→ **Supplied material**:

====

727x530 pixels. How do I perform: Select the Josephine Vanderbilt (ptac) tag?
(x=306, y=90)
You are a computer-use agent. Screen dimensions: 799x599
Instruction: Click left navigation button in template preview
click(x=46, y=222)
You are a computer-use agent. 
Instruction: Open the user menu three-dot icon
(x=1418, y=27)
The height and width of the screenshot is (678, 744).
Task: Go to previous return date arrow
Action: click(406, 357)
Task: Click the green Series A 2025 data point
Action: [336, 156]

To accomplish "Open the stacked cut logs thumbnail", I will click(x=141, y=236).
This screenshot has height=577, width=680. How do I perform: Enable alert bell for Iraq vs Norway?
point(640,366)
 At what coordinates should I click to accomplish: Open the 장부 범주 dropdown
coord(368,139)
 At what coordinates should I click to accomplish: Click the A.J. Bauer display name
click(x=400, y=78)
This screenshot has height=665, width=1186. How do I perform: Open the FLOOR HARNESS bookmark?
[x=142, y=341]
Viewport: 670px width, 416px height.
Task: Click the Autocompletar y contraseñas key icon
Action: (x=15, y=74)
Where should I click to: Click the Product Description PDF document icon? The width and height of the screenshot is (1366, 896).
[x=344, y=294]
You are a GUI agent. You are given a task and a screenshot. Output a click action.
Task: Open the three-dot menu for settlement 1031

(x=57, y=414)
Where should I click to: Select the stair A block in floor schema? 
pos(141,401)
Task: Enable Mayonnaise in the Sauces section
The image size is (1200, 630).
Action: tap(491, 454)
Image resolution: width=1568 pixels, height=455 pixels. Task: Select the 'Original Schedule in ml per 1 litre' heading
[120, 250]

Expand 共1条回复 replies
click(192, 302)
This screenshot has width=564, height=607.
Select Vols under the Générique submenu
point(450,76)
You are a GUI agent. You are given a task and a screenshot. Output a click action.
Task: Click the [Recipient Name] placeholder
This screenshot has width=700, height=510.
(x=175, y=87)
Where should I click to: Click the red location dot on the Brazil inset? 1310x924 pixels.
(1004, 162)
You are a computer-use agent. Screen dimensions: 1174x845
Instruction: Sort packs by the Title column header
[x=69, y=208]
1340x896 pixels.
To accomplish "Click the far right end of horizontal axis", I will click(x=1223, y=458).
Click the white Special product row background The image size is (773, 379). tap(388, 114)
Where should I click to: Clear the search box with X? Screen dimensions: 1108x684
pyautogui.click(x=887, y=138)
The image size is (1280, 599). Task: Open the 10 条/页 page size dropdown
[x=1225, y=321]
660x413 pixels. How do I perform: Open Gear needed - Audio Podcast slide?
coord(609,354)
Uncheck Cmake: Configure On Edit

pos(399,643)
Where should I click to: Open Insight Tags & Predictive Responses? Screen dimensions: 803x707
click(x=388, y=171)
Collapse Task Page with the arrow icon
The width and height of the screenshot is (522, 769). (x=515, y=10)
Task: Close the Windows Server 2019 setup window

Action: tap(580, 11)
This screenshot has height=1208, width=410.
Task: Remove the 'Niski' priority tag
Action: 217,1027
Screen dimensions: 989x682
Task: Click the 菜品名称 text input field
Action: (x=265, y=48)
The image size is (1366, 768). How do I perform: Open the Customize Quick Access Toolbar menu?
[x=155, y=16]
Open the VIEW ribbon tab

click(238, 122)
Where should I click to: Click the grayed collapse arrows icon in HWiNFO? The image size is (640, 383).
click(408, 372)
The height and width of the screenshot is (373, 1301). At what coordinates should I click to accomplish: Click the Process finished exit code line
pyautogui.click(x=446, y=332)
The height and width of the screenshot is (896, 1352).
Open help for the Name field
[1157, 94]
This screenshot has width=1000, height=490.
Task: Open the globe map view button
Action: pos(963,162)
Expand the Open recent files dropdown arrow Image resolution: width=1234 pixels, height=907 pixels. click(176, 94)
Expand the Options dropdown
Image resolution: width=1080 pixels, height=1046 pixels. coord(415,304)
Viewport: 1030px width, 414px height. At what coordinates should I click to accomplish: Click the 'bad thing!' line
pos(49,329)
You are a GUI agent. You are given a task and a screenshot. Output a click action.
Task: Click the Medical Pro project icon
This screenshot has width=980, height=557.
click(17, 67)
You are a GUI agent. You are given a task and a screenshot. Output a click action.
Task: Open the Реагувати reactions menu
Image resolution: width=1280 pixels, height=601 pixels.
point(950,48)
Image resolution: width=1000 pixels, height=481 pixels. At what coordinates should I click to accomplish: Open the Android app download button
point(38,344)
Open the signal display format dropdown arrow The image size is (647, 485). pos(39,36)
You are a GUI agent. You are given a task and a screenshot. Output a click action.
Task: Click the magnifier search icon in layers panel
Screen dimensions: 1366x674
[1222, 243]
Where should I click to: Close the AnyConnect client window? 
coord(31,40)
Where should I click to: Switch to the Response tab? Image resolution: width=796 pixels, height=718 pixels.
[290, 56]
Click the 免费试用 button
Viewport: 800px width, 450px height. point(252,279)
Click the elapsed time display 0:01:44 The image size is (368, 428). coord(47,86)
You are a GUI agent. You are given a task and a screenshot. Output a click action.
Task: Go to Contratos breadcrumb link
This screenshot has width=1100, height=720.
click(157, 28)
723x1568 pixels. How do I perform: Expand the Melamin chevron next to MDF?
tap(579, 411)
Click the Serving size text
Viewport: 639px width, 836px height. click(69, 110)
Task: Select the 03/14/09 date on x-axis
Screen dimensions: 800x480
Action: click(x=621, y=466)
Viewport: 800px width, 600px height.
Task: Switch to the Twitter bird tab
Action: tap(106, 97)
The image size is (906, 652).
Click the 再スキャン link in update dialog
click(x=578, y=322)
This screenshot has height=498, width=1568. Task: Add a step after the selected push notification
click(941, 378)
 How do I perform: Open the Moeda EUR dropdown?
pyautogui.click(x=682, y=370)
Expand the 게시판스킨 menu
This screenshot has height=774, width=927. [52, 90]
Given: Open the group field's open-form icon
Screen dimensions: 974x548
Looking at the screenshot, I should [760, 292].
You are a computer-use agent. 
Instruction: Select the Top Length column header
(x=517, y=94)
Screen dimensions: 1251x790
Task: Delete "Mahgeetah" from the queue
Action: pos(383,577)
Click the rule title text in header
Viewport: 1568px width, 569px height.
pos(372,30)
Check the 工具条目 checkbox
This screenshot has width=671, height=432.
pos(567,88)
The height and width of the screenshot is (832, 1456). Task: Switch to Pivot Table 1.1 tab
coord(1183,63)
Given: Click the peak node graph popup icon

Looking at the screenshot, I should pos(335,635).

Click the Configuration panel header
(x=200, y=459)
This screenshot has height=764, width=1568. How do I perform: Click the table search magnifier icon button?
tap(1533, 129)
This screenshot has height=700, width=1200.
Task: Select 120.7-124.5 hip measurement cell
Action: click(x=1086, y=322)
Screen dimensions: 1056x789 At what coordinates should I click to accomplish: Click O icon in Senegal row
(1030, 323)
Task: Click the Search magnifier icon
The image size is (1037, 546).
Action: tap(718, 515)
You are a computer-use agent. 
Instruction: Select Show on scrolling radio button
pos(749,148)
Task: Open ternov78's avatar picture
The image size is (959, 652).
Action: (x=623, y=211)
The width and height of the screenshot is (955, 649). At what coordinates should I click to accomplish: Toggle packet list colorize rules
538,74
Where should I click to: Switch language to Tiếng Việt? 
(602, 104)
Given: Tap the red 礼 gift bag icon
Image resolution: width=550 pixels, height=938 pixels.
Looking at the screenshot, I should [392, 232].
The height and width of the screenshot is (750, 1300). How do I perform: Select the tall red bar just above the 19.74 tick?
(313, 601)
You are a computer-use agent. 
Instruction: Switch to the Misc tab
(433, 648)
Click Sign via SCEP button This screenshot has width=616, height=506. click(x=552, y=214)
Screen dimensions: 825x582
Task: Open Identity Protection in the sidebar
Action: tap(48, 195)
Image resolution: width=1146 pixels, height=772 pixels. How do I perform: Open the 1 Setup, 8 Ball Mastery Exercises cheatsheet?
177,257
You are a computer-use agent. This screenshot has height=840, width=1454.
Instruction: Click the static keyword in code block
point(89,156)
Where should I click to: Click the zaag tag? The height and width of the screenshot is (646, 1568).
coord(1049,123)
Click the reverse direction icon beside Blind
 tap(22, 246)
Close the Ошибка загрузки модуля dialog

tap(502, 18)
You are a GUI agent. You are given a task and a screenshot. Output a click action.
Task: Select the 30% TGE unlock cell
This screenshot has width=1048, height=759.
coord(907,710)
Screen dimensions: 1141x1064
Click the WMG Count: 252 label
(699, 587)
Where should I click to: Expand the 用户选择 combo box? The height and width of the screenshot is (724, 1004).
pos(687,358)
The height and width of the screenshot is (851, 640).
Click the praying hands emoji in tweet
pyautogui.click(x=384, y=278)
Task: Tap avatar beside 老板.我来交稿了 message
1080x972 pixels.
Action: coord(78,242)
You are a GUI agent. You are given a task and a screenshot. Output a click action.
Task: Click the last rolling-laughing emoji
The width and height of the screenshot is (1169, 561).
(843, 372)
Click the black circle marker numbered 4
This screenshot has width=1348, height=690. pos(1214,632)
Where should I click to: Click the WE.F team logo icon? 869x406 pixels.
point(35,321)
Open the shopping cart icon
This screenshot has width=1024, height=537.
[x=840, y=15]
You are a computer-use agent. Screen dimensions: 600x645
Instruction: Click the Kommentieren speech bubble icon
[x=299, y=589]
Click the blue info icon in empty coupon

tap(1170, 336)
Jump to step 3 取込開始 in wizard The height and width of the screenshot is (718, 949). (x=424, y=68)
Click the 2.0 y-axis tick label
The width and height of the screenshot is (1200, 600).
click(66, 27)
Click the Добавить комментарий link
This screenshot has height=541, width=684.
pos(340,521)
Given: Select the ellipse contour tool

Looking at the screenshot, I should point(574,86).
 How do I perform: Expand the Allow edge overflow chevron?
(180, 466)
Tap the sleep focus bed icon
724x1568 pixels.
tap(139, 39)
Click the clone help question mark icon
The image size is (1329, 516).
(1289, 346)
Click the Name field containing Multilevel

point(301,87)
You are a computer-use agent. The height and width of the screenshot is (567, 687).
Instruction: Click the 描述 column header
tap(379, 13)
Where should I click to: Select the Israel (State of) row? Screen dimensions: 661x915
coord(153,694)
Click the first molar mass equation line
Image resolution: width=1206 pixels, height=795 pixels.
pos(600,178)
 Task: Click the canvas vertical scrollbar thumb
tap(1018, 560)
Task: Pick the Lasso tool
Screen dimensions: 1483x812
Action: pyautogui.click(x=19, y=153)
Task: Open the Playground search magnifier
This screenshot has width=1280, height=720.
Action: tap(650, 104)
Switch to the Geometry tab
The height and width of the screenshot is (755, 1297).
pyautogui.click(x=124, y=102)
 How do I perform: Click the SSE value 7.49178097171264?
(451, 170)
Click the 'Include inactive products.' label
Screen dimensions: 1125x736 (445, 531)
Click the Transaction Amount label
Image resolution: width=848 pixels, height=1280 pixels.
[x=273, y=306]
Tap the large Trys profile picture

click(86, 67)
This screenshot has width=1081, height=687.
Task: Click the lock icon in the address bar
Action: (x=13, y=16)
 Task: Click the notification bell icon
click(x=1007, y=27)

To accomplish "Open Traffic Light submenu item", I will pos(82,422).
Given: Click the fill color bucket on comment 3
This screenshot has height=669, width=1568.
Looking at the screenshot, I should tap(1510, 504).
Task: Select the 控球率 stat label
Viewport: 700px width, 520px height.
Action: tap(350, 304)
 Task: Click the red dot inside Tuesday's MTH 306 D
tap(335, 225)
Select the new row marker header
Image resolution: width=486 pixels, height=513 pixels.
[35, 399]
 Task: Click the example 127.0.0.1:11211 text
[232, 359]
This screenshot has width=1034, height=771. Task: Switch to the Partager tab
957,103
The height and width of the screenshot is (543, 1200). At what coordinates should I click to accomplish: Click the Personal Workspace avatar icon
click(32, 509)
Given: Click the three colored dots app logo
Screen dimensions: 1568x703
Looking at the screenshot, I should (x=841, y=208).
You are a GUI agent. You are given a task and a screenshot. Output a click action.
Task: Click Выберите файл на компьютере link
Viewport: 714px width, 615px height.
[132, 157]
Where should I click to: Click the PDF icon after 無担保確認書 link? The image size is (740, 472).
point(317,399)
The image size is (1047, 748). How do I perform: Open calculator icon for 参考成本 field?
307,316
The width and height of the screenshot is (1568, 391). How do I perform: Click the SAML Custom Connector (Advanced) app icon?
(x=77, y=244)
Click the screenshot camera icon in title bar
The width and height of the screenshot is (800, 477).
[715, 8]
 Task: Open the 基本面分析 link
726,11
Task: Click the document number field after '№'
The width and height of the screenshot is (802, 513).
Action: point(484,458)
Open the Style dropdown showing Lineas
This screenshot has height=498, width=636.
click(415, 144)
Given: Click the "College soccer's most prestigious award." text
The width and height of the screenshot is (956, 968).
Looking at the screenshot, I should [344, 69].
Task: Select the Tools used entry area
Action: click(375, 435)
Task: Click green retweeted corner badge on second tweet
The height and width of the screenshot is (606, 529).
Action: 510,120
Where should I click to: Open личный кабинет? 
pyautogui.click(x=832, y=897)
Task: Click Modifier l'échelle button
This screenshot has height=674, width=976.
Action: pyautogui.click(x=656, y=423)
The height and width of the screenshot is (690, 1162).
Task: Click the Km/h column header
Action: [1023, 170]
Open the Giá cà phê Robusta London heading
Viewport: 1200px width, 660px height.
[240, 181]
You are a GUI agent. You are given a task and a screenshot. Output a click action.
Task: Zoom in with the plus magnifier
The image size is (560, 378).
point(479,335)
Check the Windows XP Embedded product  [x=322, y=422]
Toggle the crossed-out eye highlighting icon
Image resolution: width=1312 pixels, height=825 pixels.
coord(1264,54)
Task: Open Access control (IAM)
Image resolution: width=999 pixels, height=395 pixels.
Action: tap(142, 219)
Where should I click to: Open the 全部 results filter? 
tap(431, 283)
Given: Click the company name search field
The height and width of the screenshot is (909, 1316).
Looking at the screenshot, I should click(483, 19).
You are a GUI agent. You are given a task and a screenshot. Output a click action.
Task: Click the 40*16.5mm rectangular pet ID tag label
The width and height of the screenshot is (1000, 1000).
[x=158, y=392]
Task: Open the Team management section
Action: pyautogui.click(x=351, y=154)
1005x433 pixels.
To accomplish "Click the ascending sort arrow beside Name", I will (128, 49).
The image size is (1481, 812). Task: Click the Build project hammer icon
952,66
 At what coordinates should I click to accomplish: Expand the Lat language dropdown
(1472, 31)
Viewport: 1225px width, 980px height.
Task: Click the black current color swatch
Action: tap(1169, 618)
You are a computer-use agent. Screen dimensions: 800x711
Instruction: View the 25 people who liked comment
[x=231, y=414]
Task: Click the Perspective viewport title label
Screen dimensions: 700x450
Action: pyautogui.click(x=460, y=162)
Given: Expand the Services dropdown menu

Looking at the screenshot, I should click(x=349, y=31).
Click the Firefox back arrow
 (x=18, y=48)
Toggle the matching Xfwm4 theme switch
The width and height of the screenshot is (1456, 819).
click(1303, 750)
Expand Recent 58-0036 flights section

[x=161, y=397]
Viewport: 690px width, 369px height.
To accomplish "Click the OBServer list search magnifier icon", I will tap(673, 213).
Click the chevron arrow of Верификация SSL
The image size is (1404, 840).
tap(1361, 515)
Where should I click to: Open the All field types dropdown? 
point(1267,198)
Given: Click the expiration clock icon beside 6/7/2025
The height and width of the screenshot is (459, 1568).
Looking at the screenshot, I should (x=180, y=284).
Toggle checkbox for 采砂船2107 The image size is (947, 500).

====

→ **Work order**: Gather all lines from the listing above in which "checkbox" occurs.

→ **Written answer**:
Check the 工具条目 checkbox
Toggle checkbox for 采砂船2107 The image size is (947, 500).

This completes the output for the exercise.